それでもダメな場合はパターンをカットして無理やり直列で抵抗を入れるか、回路を修正して基板を再発注する必要があります。
1-3:はんだ不良
音が鳴っている時点で問題はないと思いますが、はんだ不良で信号が上手く伝わらずに音が途切れ途切れになったり、変な音になったりする場合もあります。
はんだ付けがちゃんとできているかの確認をし、はんだ不良があれば再度しっかりはんだ付けを行うとちゃんとした音が出るようになる場合もあります。
以上が同じ回路なのにブレッドボードと発注基板で圧電スピーカーの音が違う場合の原因と解決方法になります。
今までは適当に繋げばブレッドボードの上と同じ動きや音をしていたので、今回このようなある意味「物理的な問題」に直面したのが初めてだったのでかなり長い間原因がわからずにいました。

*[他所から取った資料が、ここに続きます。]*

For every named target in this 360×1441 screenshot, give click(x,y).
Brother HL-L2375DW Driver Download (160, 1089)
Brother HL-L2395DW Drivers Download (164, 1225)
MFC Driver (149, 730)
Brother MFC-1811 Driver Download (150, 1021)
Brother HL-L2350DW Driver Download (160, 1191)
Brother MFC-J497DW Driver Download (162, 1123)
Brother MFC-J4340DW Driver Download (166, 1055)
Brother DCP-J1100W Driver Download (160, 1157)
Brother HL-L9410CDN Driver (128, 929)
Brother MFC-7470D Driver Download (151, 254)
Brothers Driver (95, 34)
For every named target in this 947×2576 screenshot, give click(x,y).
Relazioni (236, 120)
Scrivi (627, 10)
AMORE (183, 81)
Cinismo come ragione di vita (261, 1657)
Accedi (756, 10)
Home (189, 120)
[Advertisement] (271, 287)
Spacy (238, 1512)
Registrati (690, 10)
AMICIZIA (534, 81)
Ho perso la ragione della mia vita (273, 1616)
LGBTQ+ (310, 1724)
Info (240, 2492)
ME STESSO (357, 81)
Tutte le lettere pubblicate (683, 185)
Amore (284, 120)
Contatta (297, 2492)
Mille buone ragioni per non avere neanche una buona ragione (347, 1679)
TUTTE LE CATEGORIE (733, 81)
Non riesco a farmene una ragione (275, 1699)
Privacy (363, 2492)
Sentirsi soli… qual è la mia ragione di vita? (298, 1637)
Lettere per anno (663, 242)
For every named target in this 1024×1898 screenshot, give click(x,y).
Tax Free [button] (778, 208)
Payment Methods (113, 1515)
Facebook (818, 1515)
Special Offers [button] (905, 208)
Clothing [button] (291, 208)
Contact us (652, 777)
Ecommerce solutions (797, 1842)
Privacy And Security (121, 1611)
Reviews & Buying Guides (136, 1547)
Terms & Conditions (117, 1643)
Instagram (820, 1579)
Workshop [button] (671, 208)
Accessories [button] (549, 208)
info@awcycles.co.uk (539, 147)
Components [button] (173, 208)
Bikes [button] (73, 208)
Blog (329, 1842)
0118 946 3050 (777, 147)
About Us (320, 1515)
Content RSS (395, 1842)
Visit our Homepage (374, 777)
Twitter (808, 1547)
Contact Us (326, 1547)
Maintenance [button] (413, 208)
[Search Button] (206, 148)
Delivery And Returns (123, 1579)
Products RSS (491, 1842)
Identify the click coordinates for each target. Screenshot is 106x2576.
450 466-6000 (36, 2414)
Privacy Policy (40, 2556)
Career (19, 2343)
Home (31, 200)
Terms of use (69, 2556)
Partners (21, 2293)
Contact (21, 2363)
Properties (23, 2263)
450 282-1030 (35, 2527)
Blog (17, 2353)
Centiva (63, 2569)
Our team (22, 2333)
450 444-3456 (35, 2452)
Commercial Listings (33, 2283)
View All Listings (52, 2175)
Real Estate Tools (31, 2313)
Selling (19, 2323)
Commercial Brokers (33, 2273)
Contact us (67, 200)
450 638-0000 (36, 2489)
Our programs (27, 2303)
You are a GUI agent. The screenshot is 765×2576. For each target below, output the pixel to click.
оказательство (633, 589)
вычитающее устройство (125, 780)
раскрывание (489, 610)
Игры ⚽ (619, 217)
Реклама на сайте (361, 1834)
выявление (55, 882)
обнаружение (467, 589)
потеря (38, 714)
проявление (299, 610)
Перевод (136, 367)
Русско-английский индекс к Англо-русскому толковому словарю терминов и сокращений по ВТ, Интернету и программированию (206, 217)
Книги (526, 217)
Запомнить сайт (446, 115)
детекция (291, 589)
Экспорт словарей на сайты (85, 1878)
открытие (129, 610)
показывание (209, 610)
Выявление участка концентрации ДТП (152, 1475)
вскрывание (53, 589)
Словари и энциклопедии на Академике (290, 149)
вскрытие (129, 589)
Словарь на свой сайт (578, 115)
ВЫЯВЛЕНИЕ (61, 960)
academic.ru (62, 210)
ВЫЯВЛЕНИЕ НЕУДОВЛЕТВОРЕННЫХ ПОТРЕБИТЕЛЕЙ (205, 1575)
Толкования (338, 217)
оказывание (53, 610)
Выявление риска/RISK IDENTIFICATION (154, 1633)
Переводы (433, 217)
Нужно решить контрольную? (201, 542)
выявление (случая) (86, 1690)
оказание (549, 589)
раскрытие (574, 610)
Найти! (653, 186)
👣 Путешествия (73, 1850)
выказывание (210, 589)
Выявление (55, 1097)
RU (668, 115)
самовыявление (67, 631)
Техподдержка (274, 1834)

なんとなく圧電スピーカーを指で押さえてみたことで音を改善するには固定すればよいという結論に至れたのは良かったのですが「回路ではない部分が原因で意図しない動きとなる場合がある」という発想がそもそも出てこなかったので、解決できたのは本当に偶然でした。
さらに言うとこのようなノウハウは恐らく実体験しないとわからない部類なので、検索してぱっと見つかるかといわれるとかなり難しい気がします。
なので今回備忘録として記事にした次第です。
同じようなことで困っている方の助けになれば幸いです。